The report is based on evidence from scientists, businesses and local authorities and proposes a series of actions, including the continuation of home working, increased cycle lanes and training, more frequent public transport services to avoid crowding and the phasing out of wood and coal burning in homes. It also urges the rollout of clean air zones, currently delayed by the pandemic, and a scrappage scheme for dirty vehicles.
The launch of the report also revealed new evidence of a biological mechanism that could explain how air pollution increases Covid-19 infections and the suggestion that pollution could help explain why certain minority ethnic groups have been more affected by the virus.
“We need a wide-ranging air quality response as we emerge from lockdown and not an accentuated Covid-19 second peak because people get into their cars instead of using public transport or working from home,” said MP Geraint Davies, chair of the all-party parliamentary group on air pollution.

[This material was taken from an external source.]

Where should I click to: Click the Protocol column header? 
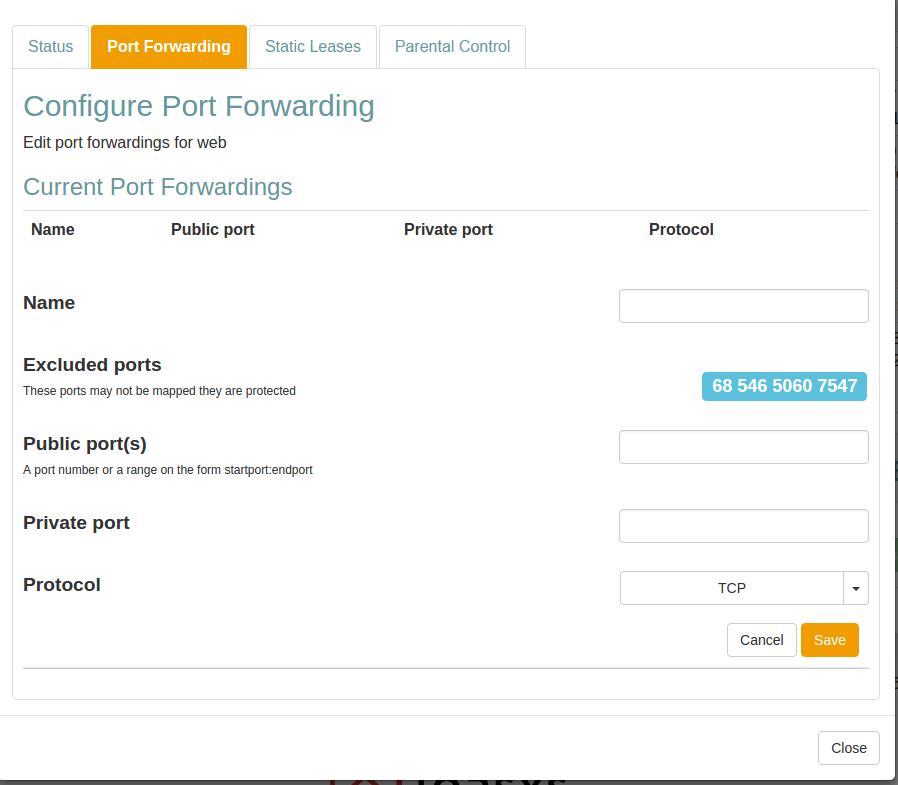[681, 229]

“Some proposals can be introduced immediately and will help to ensure that a second peak does not overwhelm the NHS,” he said. “All will deliver cleaner air over subsequent years to help to ensure better public health and greater resilience against future pandemics.”
Davies said measures to reduce pollution, such as travelling less, were the same as those that reduced contact between people and therefore the risk of infection. “They go hand in hand,” he said. The report will be submitted to government. Davies said: “This is something that should be on the prime minister’s desk and taken very seriously.”
Prof Jonathan Grigg of Queen Mary University of London said: “It is increasingly likely that air pollution increases vulnerability to Covid-19 infection. Preventing the most polluting traffic from re-emerging on to our roads should therefore be part of Covid-19 policy.”
He told the launch event that his new laboratory research had shown short-term exposure of airway cells to pollution particles from traffic increased the number of the ACE2 receptors that coronavirus hijacks to enter the body. “We showed a highly significant increase,” he said.
The next step in the research, which has not yet been peer-reviewed, is to confirm that virus infection does increase in these cells. “I would be surprised if it didn’t,” Grigg said.
Also speaking at the launch event were researchers from Harvard University in the US, whose research indicates that even a tiny, single-unit increase in particle pollution levels in the years before the pandemic is associated with a significant increase in the death rate.
“Air pollution and Covid-19 are even more dangerous together,” said Rachel Nethery at Harvard. “This information can help us prepare by encouraging these populations in areas with higher air pollution to take extra precautions and allocating extra resources.”
She said air pollution might help explain the differences being seen in Covid-19 mortality rates between different racial groups. “People of colour and poor people are disproportionately affected by air pollution,” she said.
The Harvard team initially estimated the rise in death rate associated with a single-unit increase in fine particle pollution at 15%. But further analysis, taking into account a wider range of other factors, reduced this to 8%, still a significant increase.
Xiao Wu, another member of the Harvard team, said the result was consistent between both rural and urban areas, and between different statistical approaches. The team have also found similar results for nitrogen dioxide, a pollutant produced by diesel vehicles and at illegal levels in most urban areas in the UK.
Prof Alastair Lewis, at the University of York and chair of the UK government’s air quality expert group, also spoke at the launch event. He said: “The changes seen in some air pollutants during lockdown have been dramatic and give an indication of what should be possible for the UK in the future.”